Goldbeck R A, Sagle L, Kim-Shapiro D B, Flores V, Kliger D S
Department of Chemistry and Biochemistry, University of California, Santa Cruz 95064, USA.
Biochem Biophys Res Commun. 1997 Jun 27;235(3):610-4. doi: 10.1006/bbrc.1997.6845.
In order to study interdimer heme-heme electronic interactions in human hemoglobin, the Soret circular dichroism spectrum of the carboxy adduct is measured as a function of protein concentration, the spectrum at the highest concentration representing primarily that of alpha2beta2 tetramers (93%) and the lowest concentration representing primarily alphabeta dimers (68%).

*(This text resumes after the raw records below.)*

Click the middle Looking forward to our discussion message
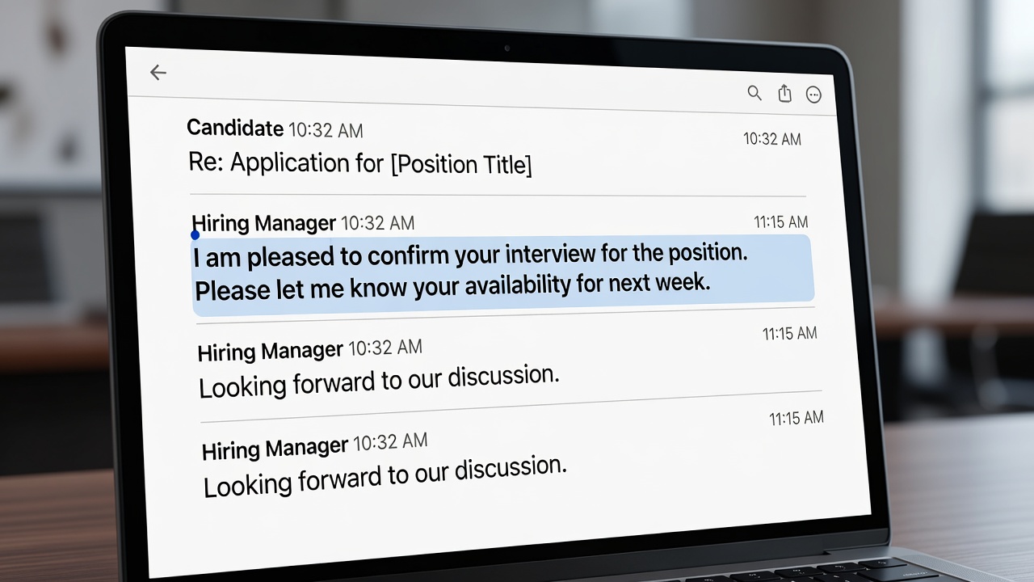Viewport: 1034px width, 582px height. (x=379, y=382)
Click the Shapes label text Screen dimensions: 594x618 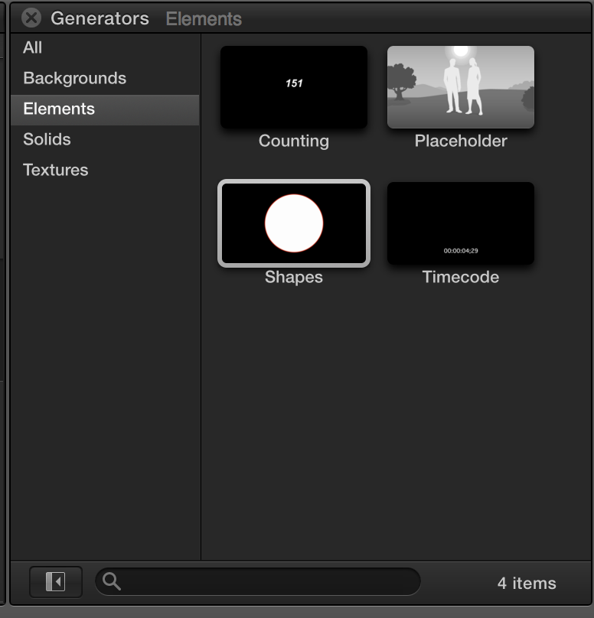point(294,277)
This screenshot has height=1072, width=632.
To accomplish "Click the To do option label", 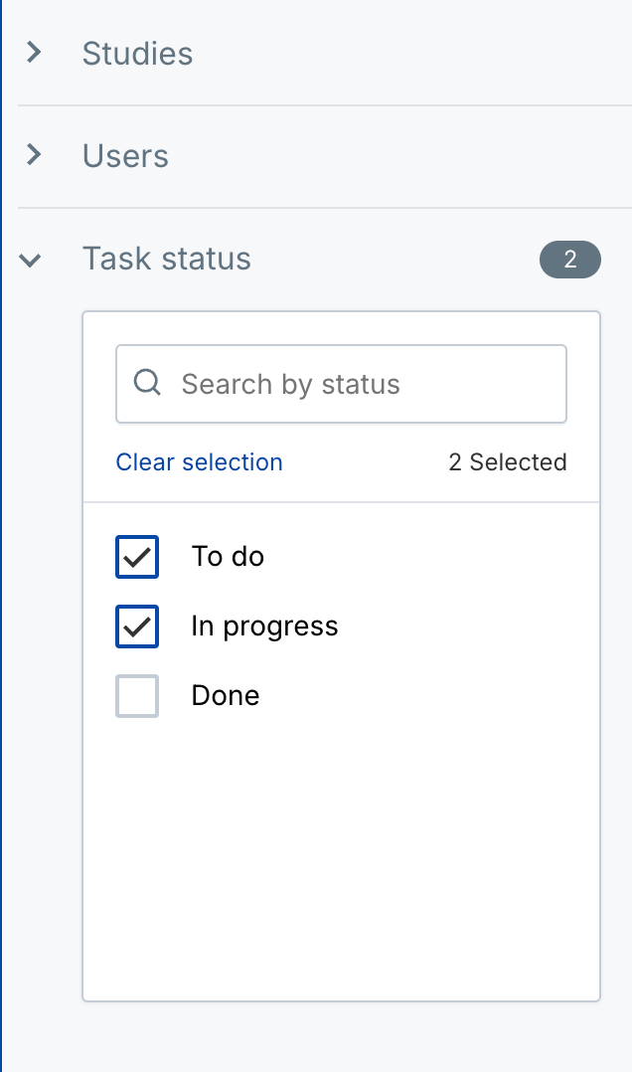I will point(228,556).
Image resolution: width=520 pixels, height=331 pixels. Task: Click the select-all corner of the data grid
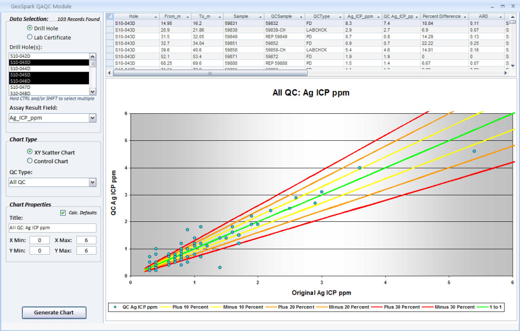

The tetramer-dimer difference spectrum, obtained using singular value decomposition and linear least squares fitting from a matrix of CD spectra measured at ten concentrations, is roughly conservative, with a larger negative lobe at shorter wavelengths and a peak-to-trough magnitude that is 18% of the tetramer's maximum Soret CD magnitude. It is tentatively assigned to heme-heme excitonic interactions on the basis of theoretical predictions by R. W. Woody [(1985) in Optical Properties and Structure of Tetrapyrroles (Blauer, G., and Sund, H., Eds.), pp. 239-256, Walter de Gruyter, New York].